If one or both of you are emotionally exhausted, you may need to reconnect with a sense of self before intimacy can bloom. Make it a priority to nurture yourself and your interests, even if only by listening to an audiobook that ignites your imagination while driving or rocking the baby. Although this may seem an indirect route to closeness with one another, it will nurture your loving connection and create an environment where desire can emerge.

One of the most important (and most difficult) ways to nurture yourself is by trying to love and appreciate your body the way it is right now. Self-consciousness about your body is a common experience postpartum. Try thinking about it like this: if there is one moment in your life to feel PROUD of your body, it’s now! Your body created a miracle, without conscious effort on your part! And if there’s one time in your life when your body deserves all the love and support you can give it, it’s now. If you catch yourself in negative self-talk about how your body looks, take a moment to appreciate all the amazing things your body can do. No matter what, it’s a miracle. Your body is perfect exactly as it is, and if there is one time in your life you should be certain about that, it is postpartum.

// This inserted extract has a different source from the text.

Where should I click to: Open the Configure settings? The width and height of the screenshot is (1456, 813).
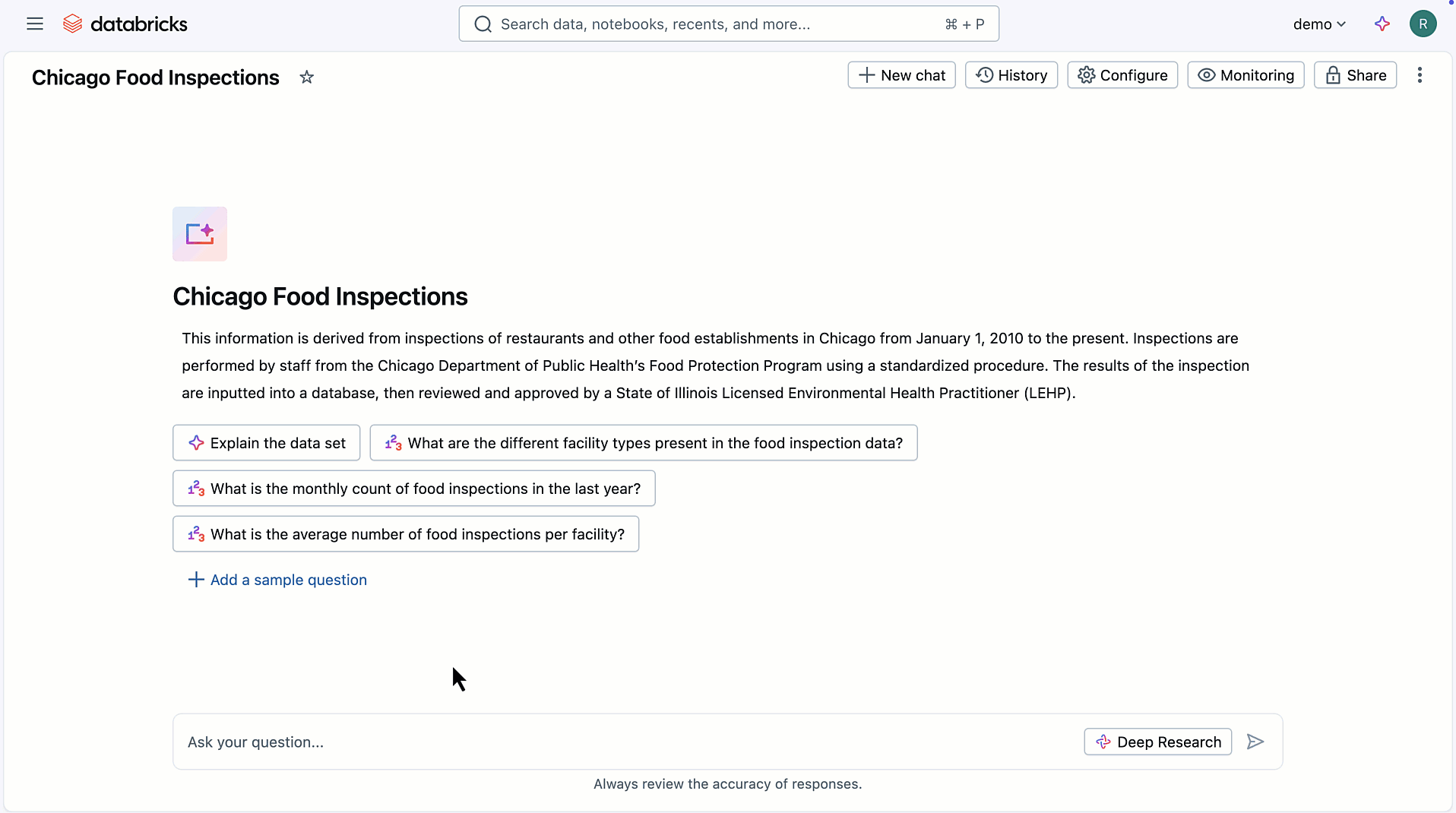[x=1122, y=75]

A big key to staying intimately connected during times of great change is flexibility. This looks a little different for every couple. For instance, it can look like:

  • Adjusting your expectations of how interested you have to be in order to begin intimate touching, and maybe taking willingness as your starting place.
  • Scheduling intimacy so you can connect during naptime.
  • Agreeing not to pressure one another, so that you both can initiate physical affection without either of you feeling obligated to follow through in any particular way. This also gives you both the experience of feeling wanted rather than pushed away.
  • Adding self-pleasure to your couple intimacy repertoire.
  • Expressing your love and attraction in non-physical, non-pressuring ways, in order to remind one another that you look forward to returning to increased feelings of desire in the future.
  • Whatever activities you engage in, can you make connection the primary goal and help one another stay curious, engaged, and loving even if some intimate interactions don’t go as planned? I don’t know what flexibility will look like for you, but I know it’s an extremely powerful tool for maintaining desire with changing health, hormones, and bodies. Over a lifetime, you will have many chances to use the flexibility skills you develop now.

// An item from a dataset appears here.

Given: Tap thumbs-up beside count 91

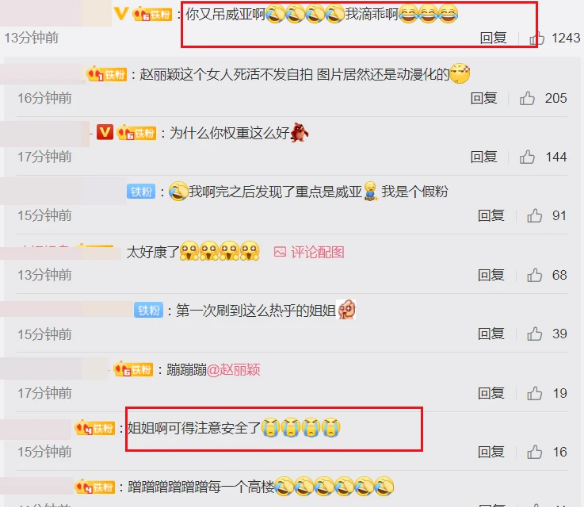Looking at the screenshot, I should click(534, 215).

If you think frequent disagreements are part of the desire problem, things may improve if you feel like your partner hears and cares about your feelings and the challenges you are facing, even if they can’t entirely relate. Here’s the hitch: this goes both ways. You also need to validate your partner’s experience, express empathy even if you can’t entirely relate, and accept that you have different and equally valid challenges right now. This can feel like a big hurdle; nonetheless, it is a necessary step towards emotional closeness. Accepting your differences and loving one another despite (and for) them is one of the building blocks for keeping things spicy in a long term relationship.

All of these skills will serve you, your long term relationship, and your intimate life in multiple circumstances, not just now. The time you spend building these skills will really pay off. You are building a strong, intimate relationship where you each feel loved and valued for your whole self.